No grande besouro preto (Holotrichia paralelo), uma espécie de escaravelho, os hormônios sexuais parecem assumir a liderança e criar um ritmo interno que dura 48 horas em vez do típico relógio de 24 horas.
Como esse estranho relógio interno leva o dobro do tempo de um ciclo circadiano para começar e terminar, ele é conhecido como ritmo “circa bi dian”.
Embora se saiba que alguns comportamentos animais se alinham com um ciclo circadiano, incluindo os dos humanos, mosquitos e besouros, o mecanismo que gera este ciclo é um mistério contínuo.
“Observações de ritmos de 48 horas na natureza são raras”, diz Joanna Chiu, entomologista da Universidade da Califórnia, Davis, que não esteve envolvida na pesquisa. “Este elegante estudo do professor Leal e seus colaboradores nos forneceu uma descrição aprofundada de como é gerado o ritmo circabidiano de detecção de feromônios neste besouro.”
Famosa por ser uma grave praga agrícola na Ásia, esta espécie sortuda de escaravelho consegue desfrutar de um encontro noturno todas as noites. Nessas noites, as fêmeas emergem de lares confortáveis no solo para escalar grandes alturas (como uma pequena planta de amendoim) para acenar para seus parceiros com feromônios atraentes, chamados éster metílico de l-isoleucina (LIME) e l-linalool.
Os homens respondem a esse perfume como um relógio, de acordo com o biólogo celular Yinliang Wang, da Academia Chinesa de Ciências Agrícolas, e colegas.
Primeiro, a equipe identificou os receptores de feromônios sexuais do besouro e monitorou sua atividade através de seus produtos moleculares e de um eletroantenograma que mede a resposta das antenas do besouro. Para efeito de comparação, os pesquisadores também testaram as respostas dos besouros a uma planta volátil.
Embora os receptores do besouro tenham respondido apenas ao LIME e ao l-linalool, os sinais mais fortes surgiram quando os dois feromônios se uniram.
Esta reação dupla das antenas revelou o mesmo padrão bi-noturno (24 horas) tanto nos sinais químicos quanto elétricos, enquanto a resposta dos besouros aos voláteis das plantas não ocorreu.
Os resultados são desconcertantes, já que os ciclos biológicos geralmente acompanham os sinais ambientais externos, como luz ou temperatura. Mas não existem ciclos naturais conhecidos que durem 48 horas.
“O ritmo circabidiano reduz as oportunidades de acasalamento, mas minimiza a predação”, explicam Wang e a equipe em seu artigo. “No entanto, Holotrichia paralelo não está sob pressão de predação conhecida.”
Pesquisas anteriores sugerem que, embora a escuridão não interrompa este ciclo, a luz ainda tem algum papel a desempenhar, já que a remoção dos seus lóbulos ópticos tira a sincronia dos besouros.

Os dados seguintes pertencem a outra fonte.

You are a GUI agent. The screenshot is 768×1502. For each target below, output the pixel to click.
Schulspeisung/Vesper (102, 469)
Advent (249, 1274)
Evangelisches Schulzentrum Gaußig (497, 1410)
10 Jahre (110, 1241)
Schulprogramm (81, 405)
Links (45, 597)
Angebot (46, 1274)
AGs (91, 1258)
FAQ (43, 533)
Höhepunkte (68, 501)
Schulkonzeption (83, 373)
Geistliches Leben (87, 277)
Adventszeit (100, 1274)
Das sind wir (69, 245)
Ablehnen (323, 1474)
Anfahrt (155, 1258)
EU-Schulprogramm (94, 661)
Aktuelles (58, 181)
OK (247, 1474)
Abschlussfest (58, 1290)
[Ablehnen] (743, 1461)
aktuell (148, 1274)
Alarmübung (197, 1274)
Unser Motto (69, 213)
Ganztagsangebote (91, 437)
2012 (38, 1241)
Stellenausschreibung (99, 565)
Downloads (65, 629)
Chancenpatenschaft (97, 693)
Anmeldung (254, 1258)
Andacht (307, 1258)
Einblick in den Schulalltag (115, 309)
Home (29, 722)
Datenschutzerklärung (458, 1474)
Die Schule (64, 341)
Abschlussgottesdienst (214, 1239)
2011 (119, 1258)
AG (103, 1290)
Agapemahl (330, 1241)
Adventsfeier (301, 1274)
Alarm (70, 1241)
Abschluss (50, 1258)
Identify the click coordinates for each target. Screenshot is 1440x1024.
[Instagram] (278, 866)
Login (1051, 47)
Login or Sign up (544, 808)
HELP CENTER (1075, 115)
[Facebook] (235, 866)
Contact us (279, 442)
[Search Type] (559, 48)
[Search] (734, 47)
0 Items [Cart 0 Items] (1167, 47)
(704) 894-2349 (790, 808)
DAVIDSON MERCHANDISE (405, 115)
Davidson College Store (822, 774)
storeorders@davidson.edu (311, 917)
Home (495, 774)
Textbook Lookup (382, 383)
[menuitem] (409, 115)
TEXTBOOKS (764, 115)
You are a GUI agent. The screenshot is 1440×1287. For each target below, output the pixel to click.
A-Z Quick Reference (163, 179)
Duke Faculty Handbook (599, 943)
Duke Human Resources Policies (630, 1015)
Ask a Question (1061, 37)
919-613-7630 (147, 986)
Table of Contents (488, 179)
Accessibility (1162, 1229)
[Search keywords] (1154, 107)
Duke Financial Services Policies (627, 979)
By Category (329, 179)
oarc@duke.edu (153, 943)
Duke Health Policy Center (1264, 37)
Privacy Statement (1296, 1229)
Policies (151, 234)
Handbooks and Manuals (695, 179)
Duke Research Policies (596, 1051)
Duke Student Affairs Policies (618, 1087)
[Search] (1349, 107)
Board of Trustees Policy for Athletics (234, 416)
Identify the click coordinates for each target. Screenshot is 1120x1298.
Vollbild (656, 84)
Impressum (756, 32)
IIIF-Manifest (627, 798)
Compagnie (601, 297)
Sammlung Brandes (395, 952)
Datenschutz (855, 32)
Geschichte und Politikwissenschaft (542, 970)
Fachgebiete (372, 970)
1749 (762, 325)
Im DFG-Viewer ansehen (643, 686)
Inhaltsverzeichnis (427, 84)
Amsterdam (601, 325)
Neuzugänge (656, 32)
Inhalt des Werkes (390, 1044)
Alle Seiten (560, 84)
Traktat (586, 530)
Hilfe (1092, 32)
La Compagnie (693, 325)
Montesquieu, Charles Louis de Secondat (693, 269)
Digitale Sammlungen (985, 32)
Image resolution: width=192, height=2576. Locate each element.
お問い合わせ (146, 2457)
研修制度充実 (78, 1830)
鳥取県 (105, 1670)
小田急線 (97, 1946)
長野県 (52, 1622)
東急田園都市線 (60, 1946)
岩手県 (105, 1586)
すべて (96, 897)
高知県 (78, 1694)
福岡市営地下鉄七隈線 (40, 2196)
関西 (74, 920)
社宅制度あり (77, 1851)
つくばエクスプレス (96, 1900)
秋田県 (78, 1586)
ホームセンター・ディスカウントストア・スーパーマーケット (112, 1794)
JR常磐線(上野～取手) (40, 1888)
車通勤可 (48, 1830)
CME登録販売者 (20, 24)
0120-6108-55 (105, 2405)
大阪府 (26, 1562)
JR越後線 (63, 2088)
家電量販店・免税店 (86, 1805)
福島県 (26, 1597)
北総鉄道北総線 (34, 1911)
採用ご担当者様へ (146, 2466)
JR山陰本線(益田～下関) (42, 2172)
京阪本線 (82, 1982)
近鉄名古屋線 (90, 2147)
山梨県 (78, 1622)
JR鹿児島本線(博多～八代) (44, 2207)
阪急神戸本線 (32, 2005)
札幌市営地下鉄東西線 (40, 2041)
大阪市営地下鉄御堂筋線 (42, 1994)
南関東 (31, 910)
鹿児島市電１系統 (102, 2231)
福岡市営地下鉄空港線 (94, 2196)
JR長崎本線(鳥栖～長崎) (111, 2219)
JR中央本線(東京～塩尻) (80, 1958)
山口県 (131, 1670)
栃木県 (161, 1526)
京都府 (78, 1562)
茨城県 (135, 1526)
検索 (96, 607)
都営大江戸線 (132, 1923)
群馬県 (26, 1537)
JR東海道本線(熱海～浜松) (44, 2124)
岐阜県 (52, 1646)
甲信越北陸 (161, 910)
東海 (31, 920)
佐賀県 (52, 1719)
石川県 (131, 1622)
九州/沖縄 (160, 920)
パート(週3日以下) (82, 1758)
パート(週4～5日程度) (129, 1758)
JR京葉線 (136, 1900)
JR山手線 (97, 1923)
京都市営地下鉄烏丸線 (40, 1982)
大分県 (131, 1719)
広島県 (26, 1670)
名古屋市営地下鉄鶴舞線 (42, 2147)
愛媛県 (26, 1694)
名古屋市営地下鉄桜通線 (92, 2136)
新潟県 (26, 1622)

Portanto, parece haver “algum mecanismo para duplicar os ciclos do relógio no circuito entre as células do relógio e os neurônios de comando comportamental”, conclui a equipe.
Em algum momento, condições desfavoráveis devem ter beneficiado os besouros, restringindo seu surgimento a cada dois dias. Mas o que fez com que seus corpos respondessem a uma melodia tão única permanece um mistério intrigante.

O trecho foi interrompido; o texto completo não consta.